Algo me hace mucho ruido en la cabeza cuando veo la toma de las instalaciones de la Comisión Nacional de los Derechos Humanos. Es perfectamente comprensible la indignación de las mujeres que se instalaron en ese edificio. Esas medidas extremas aprovechan una coyuntura en la prensa nacional, que no desperdiciará ninguna oportunidad para exhibir a una sociedad inestable y desprestigiar al gobierno federal.
Por supuesto, la visibilización de un movimiento legítimo ha sido inmediata. ¿Qué es lo que quiere ese movimiento? En realidad no piden nada extraordinario ni milagroso. Quieren que la CNDH emita un exhorto a los gobiernos federal y estatales para que se reconozca que la violencia de género es una realidad sumamente grave en el país, y que las fiscalías actúen en consecuencia. Además, quieren que se creen unidades especiales para atender la violencia de género. ¿Quién, en su sano juicio, puede decir que sus exigencias son injustas? Hasta el flamante partido confesional, y los devotos partidos disfrazados de laicos, apoyarían sin duda esas exigencias. Estos que, en legislaturas como a de Nuevo León, ha impuesto leyes que denigran y criminalizan a las mujeres.
Si saliera a la calle y pregunto a cualquiera, hombre o mujer, si está de acuerdo con lo que piden las “okupas” feministas, la respuesta sería muy seguramente unánime: ¡de acuerdo! Todos alguna vez hemos sido testigos de la violencia de género extrema. Tal vez sin llegar a extremos de agresión física o directa, todos la hemos ejercido también, porque durante siglos se nos inculcó como una conducta normal y hasta virtuosa. Apenas hace pocos años nos hemos enterado de que estábamos equivocados. Muchos luchamos desesperadamente por amputarnos esas conductas instintivas. Una batalla personal constante en la que deberían incluirse también las mujeres que, no pocas veces, han actuado contra su propio género. Muchas actitudes antifeministas se han creado desde la infancia, en la propia familia, y no sólo con el ejemplo del un padre machista y patriarcal.
Si cuestionamos a líderes sociales de cualquier tipo, “conservadores” o “liberales”, sólo preguntando por esas exigencias feministas no por la ocupación de la CNDH y sus detalles, coincidirán que son exigencias justas y urgentes. Obviamente cavarán zanjas adicionales en su respuesta para llevar agua a sus molinos, pero en lo básico todos estarán de acuerdo. Incluso, una encuestadora (de las serias), se negaría a levantar opiniones sobre esas dos exigencias, porque la respuesta es predecible: ¡todos a favor! Es más, hasta si le preguntan al propio presidente López, pero antes le hacen jurar que responderá con sólo dos palabras… seguidas, tendrá que aceptar que está de acuerdo.
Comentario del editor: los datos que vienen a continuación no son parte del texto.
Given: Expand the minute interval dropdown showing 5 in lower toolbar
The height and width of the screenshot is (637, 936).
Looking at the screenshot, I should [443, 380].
Entonces, ¿por qué la discusión sobre pintas en paredes y en cuadros, o el desfile de los filetes? ¿Por qué se somete a debate nacional un tema en el que sólo hay consensos? ¿Por qué, vía medios de comunicación y declaraciones de políticos y funcionarios, se polemiza sobre fruslerías cuando la exigencia no es sólo de las “okupas” feministas sino de todos los mexicanos?
¿Por qué entonces la confrontación si todos estamos de acuerdo?
Esto me parece más bien una lucha distinta, una lucha de poder donde la visibilización grotesca ha rebasado a los principios y acaba por sembrar dudas entre quienes deberían sumar fuerzas. Pero el riesgo es todavía mayor, porque en la lucha por ejercer el control se pueden caer en extremos indeseables, fatales tanto para el movimiento feminista como para la CNDH.
¡Cuidado! Nadie puede asumir que tiene control absoluto sobre algo… hasta que lo destruye. La consecuencia es una satisfacción efímera, porque para demostrar ese poder se debe prescindir de él.